Q: Just this morning, I heard someone say “I’m not caffeinated enough for this day!” It really is such a big part of our daily lives. Why do you think that is?
A: It’s not surprising at all to hear that! About 90% of American adults consume caffeine daily. People are looking for ways to boost their energy and increase alertness and caffeine is readily available and socially acceptable.

Q: So, what exactly is caffeine, and how does it work?
A: Caffeine is a natural stimulant that affects the central nervous system. After consumption, it’s absorbed into the bloodstream and travels to the brain, where it blocks the effects of adenosine—a chemical that promotes sleep. This interference helps you feel more alert and awake.

Caffeine typically reaches your brain within 15 minutes, peaks in the bloodstream at 30 to 120 minutes, and has a half-life of 3 to 7 hours.

Q: Everyone knows that coffee and many soft drinks contain caffeine. But where else can it be found? If we are consuming these beverages and other items, how can we know the amount of caffeine we are getting?
A: Energy drinks have become very popular—especially among young adults. These contain not only caffeine, but may also have added sugars, so it’s a double whammy. Chocolate and many varieties of tea also contain caffeine. You may also want to check out any nutrition supplements or medications you are taking. And, many people may not realize it, but even decaf coffee contains a certain amount of caffeine.

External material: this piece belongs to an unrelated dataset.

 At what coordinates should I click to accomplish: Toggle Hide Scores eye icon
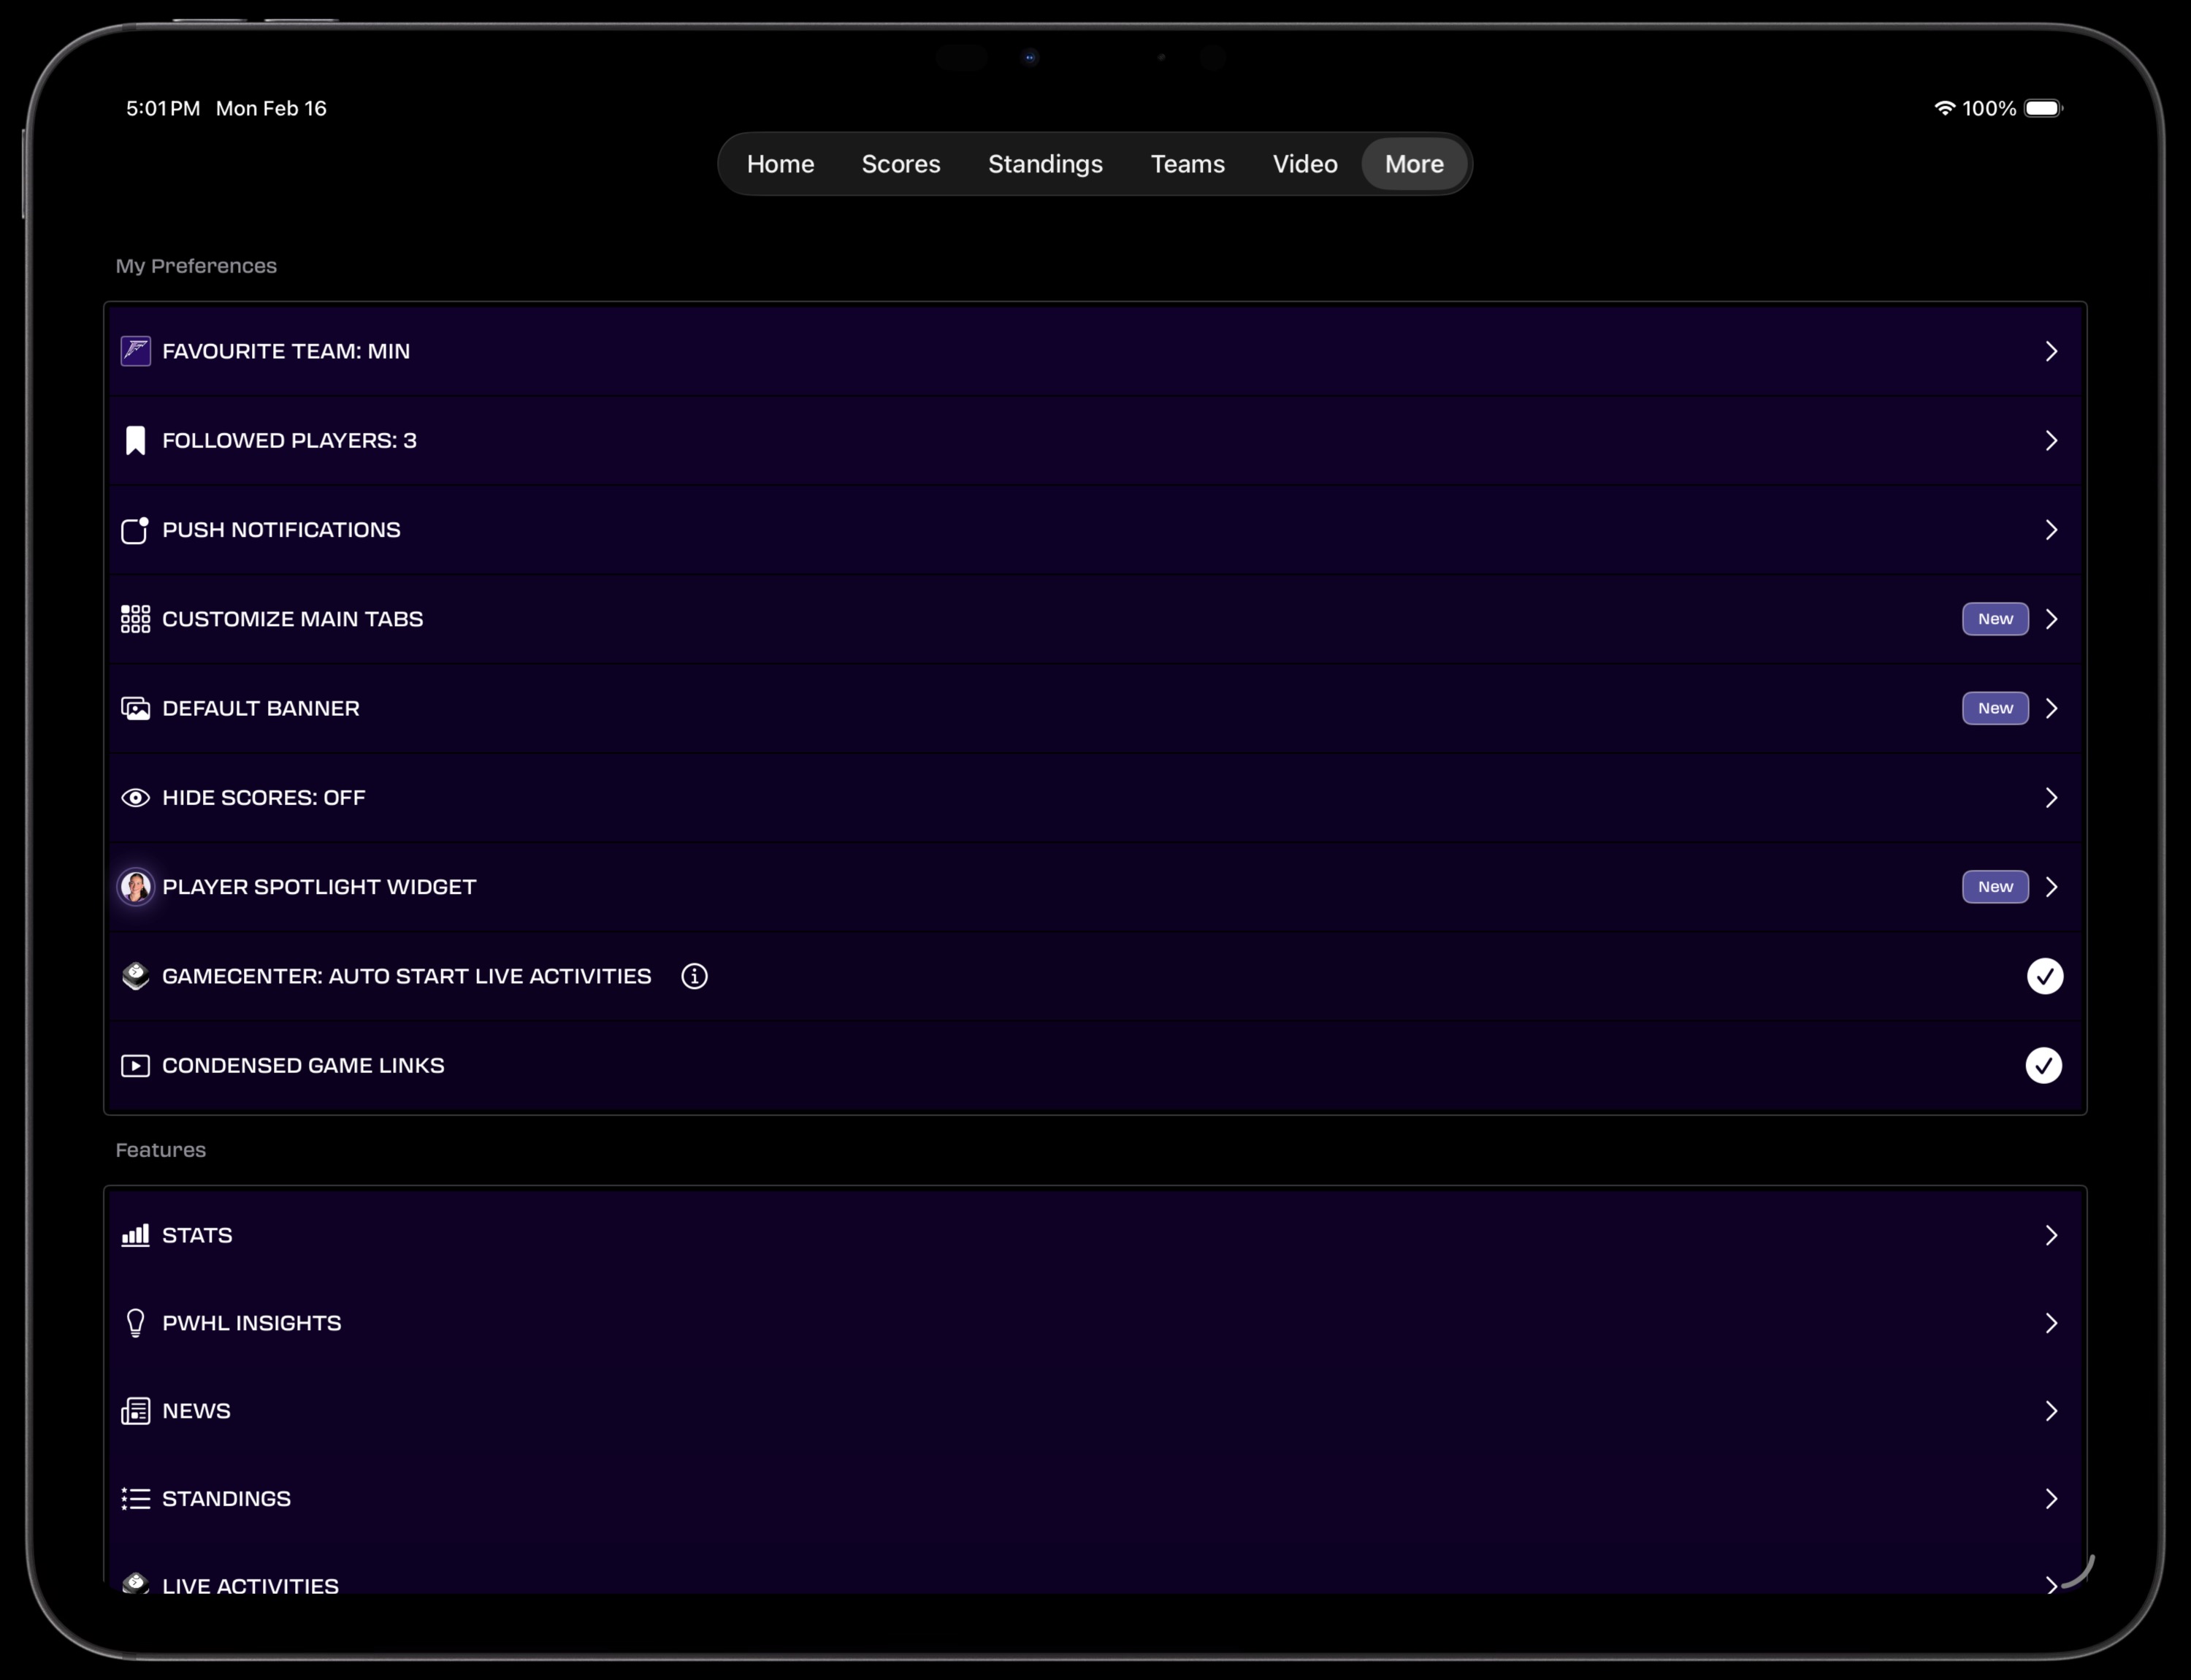tap(136, 798)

How Much Caffeine Am I Really Getting

Q: How much is too much when it comes to caffeine?
A: For most healthy adults, the FDA says up to 400 mg per day is safe. That’s about 4 cups of coffee. But you need to remember, that’s based on an 8 oz cup. Many people order an extra-large coffee, so you need to be aware of exactly how much you are taking in. Each individual reacts differently to caffeine based on their genetics, medications, and sleep habits.

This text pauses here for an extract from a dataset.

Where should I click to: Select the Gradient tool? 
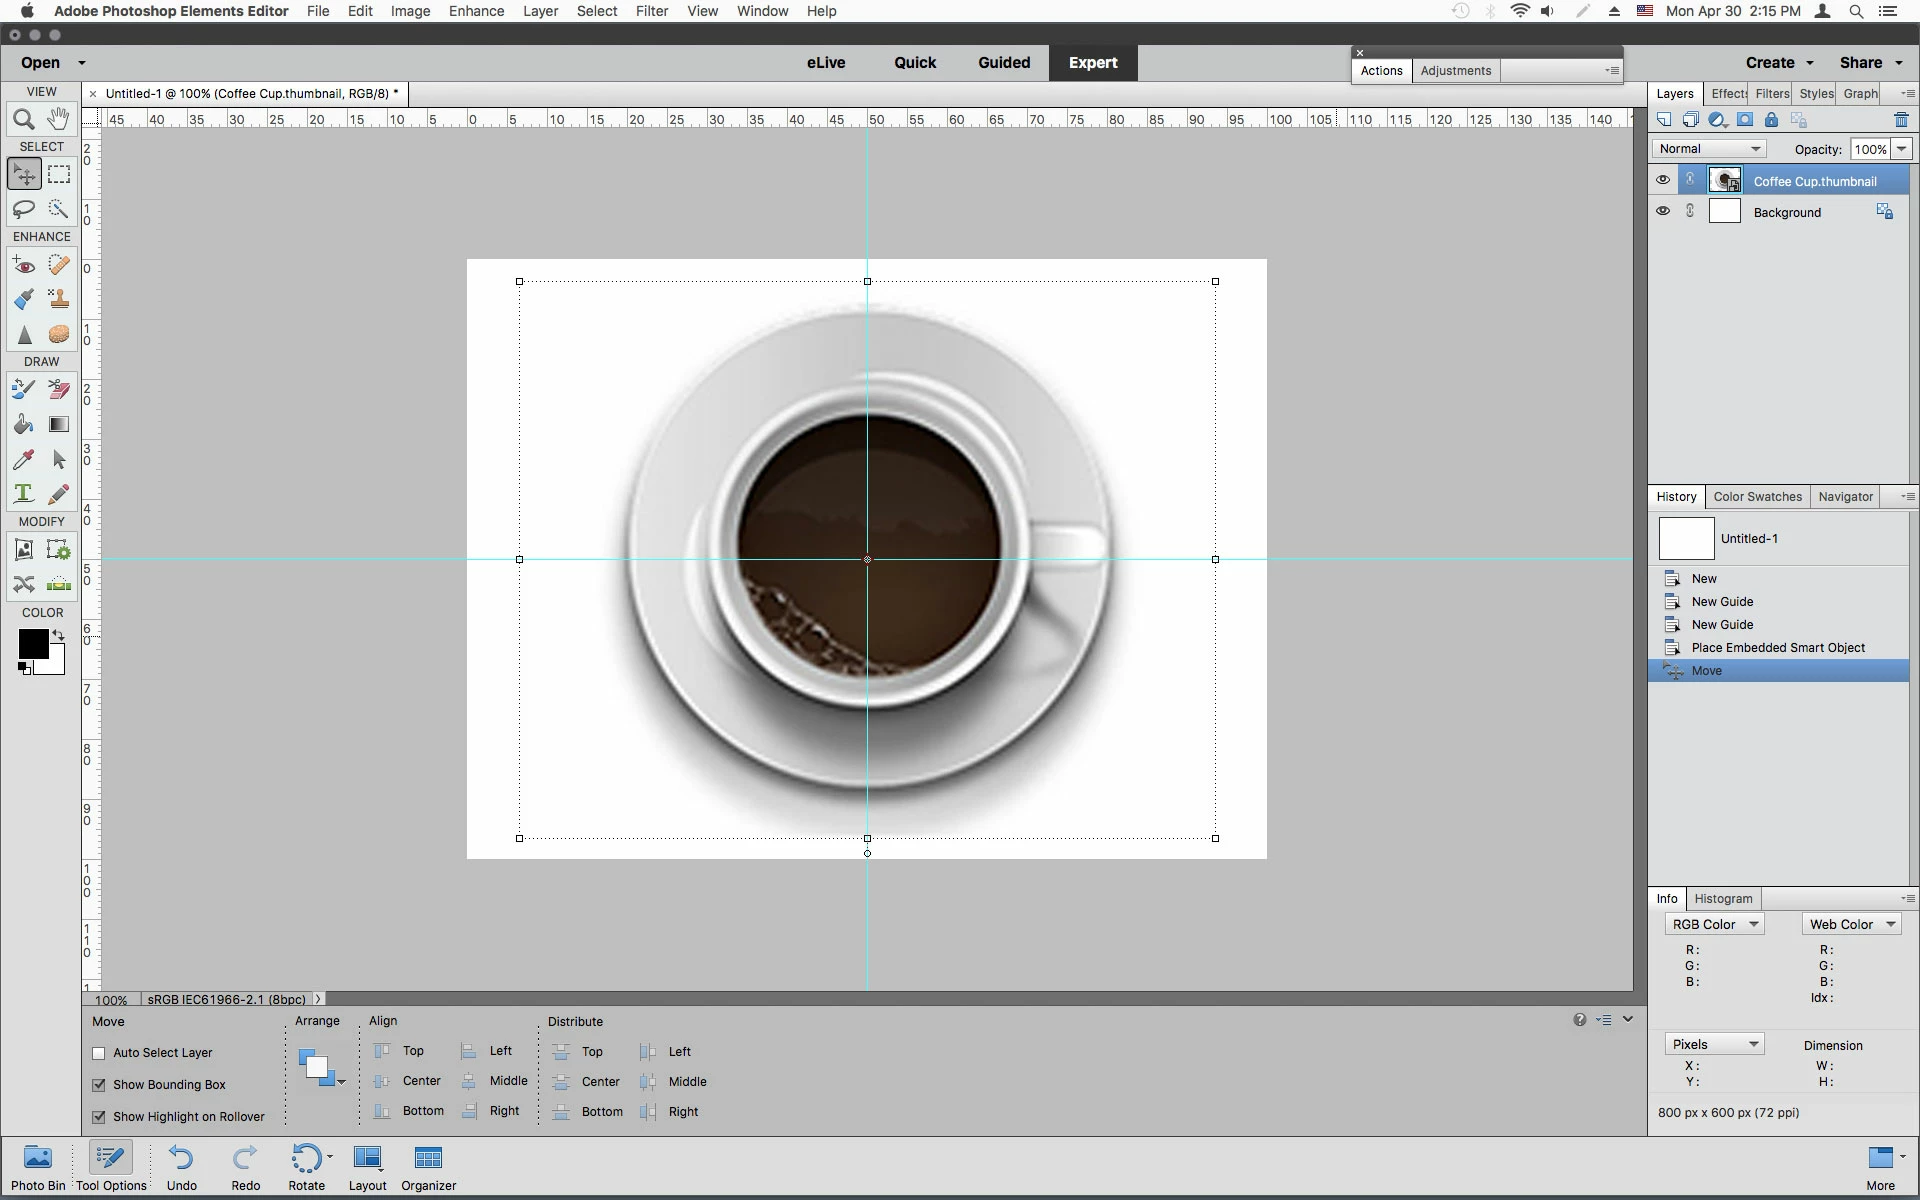pyautogui.click(x=59, y=424)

How Much Is Too Much? Make Sure You Know Your Limits.

Q: What are the current trends in caffeine consumption?
A: As I mentioned before, energy drinks are increasing in popularity. They haven’t taken over coffee in the top spot, but Americans spent $19.2 billion on them in 2023 and that’s expected to rise to $33 billion by 2030. Coffee remains at the top, accounting for 69% of total caffeine intake, an increase of 15% in the last decade. And while the number of tea drinkers has dropped by 50%, those who drink it are consuming more.

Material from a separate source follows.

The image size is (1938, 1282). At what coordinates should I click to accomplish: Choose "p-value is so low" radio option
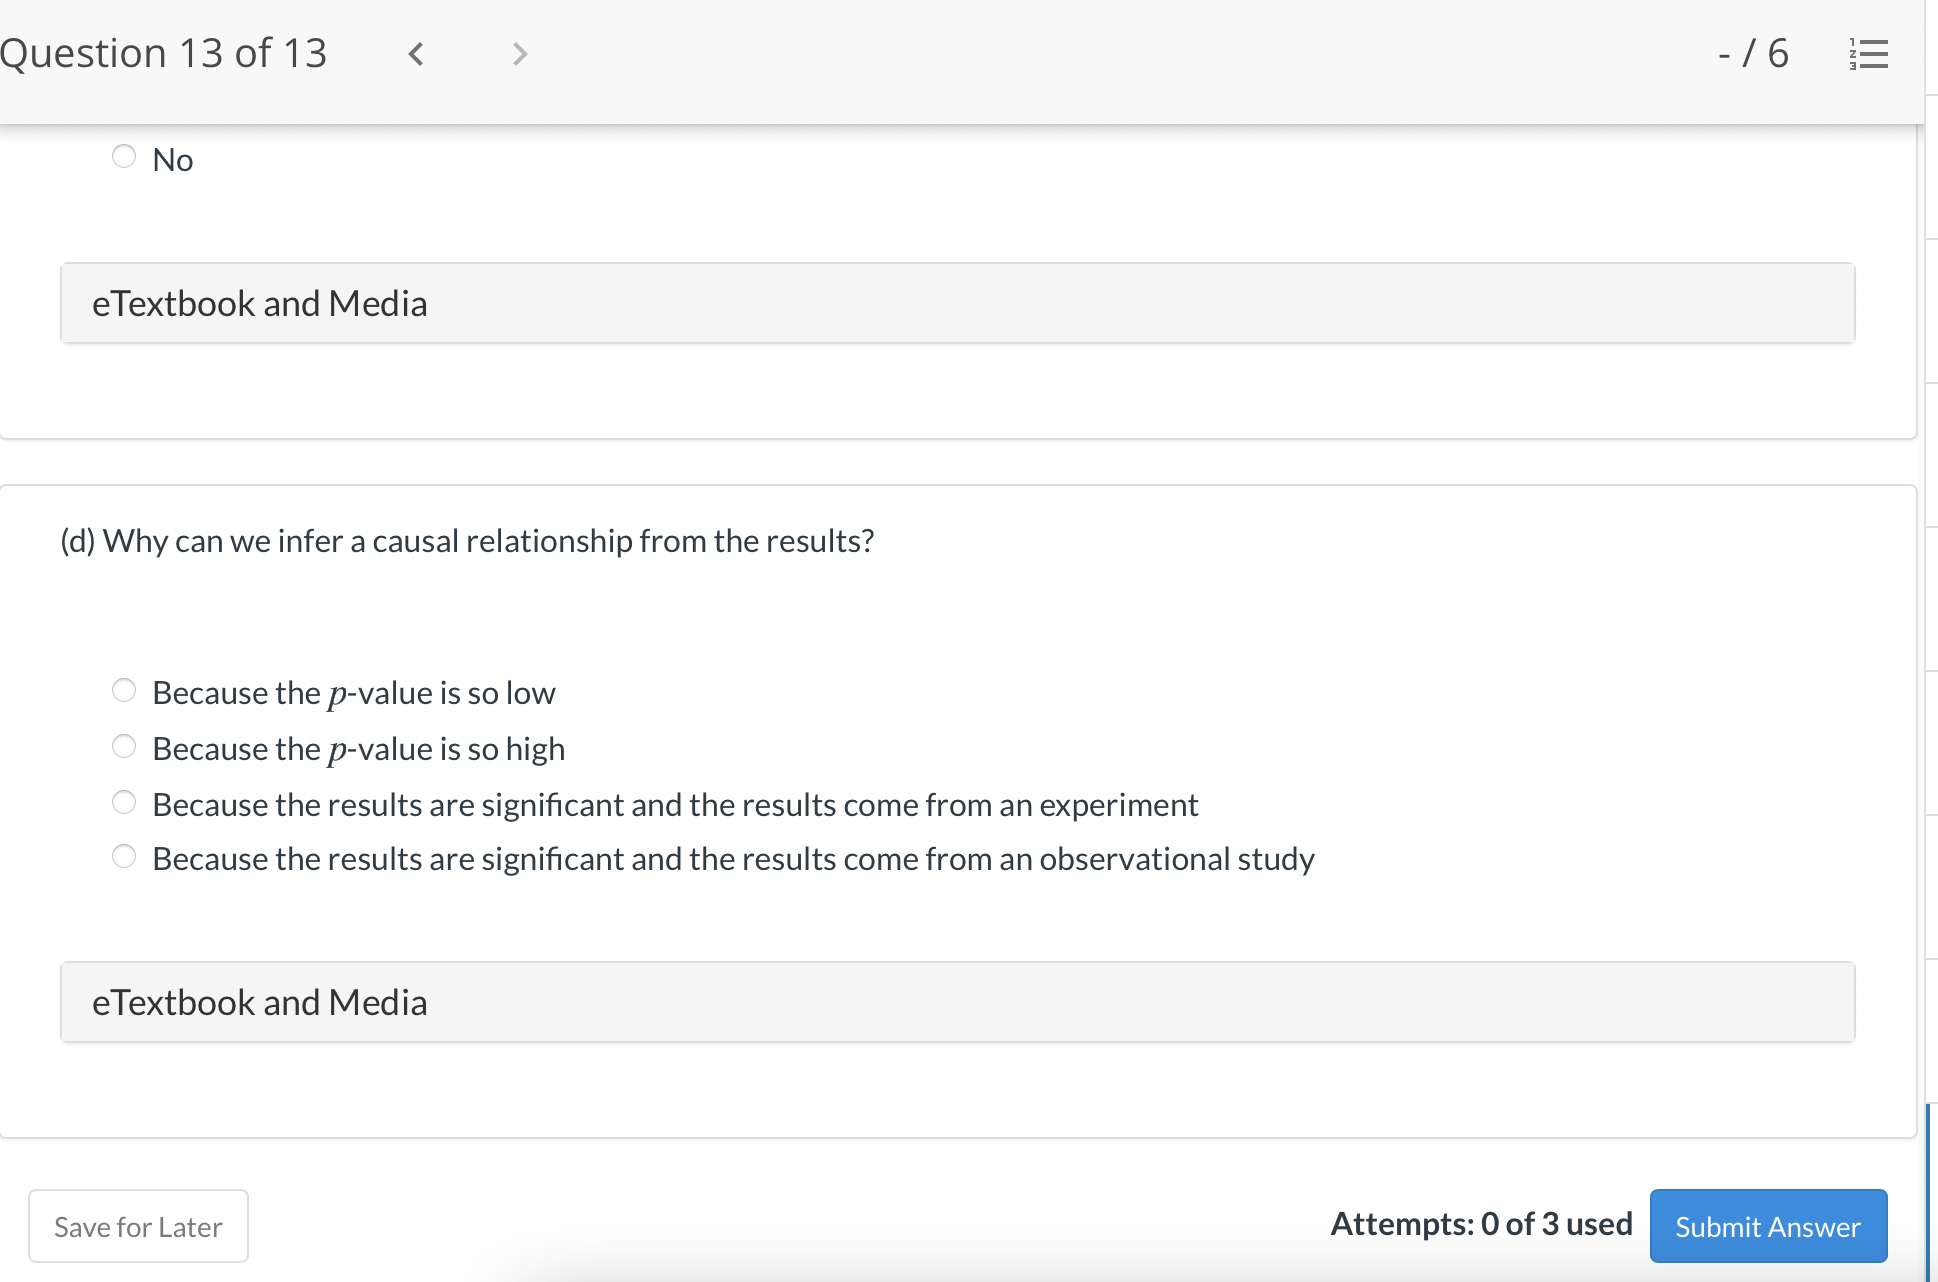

Current Caffeine Consumption Trends.

Q: How can I be more aware about the amount of caffeine I’m getting?
A: Mindful consumption of caffeine is being intentional about what, when, and how much you consume. Track your intake and pay attention to any potential unwanted side effects like jitters or difficulty getting to sleep or staying asleep. Are you sleeping 6-8 hours a night and waking refreshed? If not, consider a “hard stop” 10 hours before your bedtime. Remember, that cup of coffee you had at 8 am can potentially still be in your system at 5 pm, so it’s important to time it right. And finally, if you decide you want to reduce your caffeine consumption, do it slowly to minimize any withdrawal symptoms such as headaches.

Be Mindful of Your Caffeine Consumption.

Q: Sometimes though, you need extra energy when you hit that afternoon slump. Can you suggest any alternative ways to get that boost and avoid turning to caffeine?
A: There are a few simple ways you can get that energy boost. First, make sure you are hydrated. Water supports joint health, oxygen delivery, temperature regulation, skin health, and more. You also want to move—even a short walk or stretch break can help. Make sure your meals are balanced with a protein and complex carbs. And most importantly, rest and recover. Sometimes rest—not more coffee—is what your body needs.

How Can I Boost My Energy Naturally.

Q: So, what are your final thoughts on caffeine?
A:  Caffeine can be part of a healthy lifestyle and may even offer some health benefits—but it’s all about balance and awareness. If you’re reaching for that third cup of coffee at 3 pm, pause and ask: Am I actually tired, hungry, or just in a habit? And then give one of the things we talked about a try, to get that energy boost naturally and see if that caffeine craving goes away.